_TASK INPUT_:
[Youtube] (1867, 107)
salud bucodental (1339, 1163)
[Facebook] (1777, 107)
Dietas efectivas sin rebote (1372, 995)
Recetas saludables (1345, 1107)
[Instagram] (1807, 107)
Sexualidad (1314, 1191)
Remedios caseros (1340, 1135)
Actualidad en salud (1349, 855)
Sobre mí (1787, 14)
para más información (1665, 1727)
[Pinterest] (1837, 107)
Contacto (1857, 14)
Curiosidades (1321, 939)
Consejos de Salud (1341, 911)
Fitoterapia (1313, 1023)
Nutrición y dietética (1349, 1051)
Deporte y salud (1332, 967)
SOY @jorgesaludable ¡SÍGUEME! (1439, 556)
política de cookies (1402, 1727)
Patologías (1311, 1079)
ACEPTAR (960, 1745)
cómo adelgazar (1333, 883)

---

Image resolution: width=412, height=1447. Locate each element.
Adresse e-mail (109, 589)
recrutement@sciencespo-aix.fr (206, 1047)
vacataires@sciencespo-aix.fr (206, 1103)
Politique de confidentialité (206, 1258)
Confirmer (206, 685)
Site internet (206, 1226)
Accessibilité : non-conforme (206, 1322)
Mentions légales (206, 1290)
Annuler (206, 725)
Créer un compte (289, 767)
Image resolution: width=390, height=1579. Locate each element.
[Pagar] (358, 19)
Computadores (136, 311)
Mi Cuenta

--

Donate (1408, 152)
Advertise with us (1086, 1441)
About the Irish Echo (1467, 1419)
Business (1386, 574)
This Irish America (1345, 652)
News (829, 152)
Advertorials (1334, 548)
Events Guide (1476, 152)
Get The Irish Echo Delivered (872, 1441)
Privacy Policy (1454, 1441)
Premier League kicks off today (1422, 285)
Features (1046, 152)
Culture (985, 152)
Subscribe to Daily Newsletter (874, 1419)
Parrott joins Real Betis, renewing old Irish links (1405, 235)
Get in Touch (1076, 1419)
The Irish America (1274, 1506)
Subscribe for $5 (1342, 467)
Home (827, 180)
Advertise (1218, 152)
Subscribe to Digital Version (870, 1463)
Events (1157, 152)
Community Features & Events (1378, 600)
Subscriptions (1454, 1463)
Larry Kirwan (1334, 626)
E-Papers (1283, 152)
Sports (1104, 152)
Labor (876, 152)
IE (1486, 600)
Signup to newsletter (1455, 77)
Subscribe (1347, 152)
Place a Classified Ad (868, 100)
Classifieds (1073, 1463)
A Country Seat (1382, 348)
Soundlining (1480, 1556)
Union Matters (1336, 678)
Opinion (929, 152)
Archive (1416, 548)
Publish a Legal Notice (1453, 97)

_TASK TO COMPLETE_:
Return a word-for-word copy of the lines above from the one holding "News (829, 152)" through the one holding "Publish a Legal Notice (1453, 97)", with both of them included and nothing besides.

_TASK ANSWER_:
News (829, 152)
Advertorials (1334, 548)
Events Guide (1476, 152)
Get The Irish Echo Delivered (872, 1441)
Privacy Policy (1454, 1441)
Premier League kicks off today (1422, 285)
Features (1046, 152)
Culture (985, 152)
Subscribe to Daily Newsletter (874, 1419)
Parrott joins Real Betis, renewing old Irish links (1405, 235)
Get in Touch (1076, 1419)
The Irish America (1274, 1506)
Subscribe for $5 (1342, 467)
Home (827, 180)
Advertise (1218, 152)
Subscribe to Digital Version (870, 1463)
Events (1157, 152)
Community Features & Events (1378, 600)
Subscriptions (1454, 1463)
Larry Kirwan (1334, 626)
E-Papers (1283, 152)
Sports (1104, 152)
Labor (876, 152)
IE (1486, 600)
Signup to newsletter (1455, 77)
Subscribe (1347, 152)
Place a Classified Ad (868, 100)
Classifieds (1073, 1463)
A Country Seat (1382, 348)
Soundlining (1480, 1556)
Union Matters (1336, 678)
Opinion (929, 152)
Archive (1416, 548)
Publish a Legal Notice (1453, 97)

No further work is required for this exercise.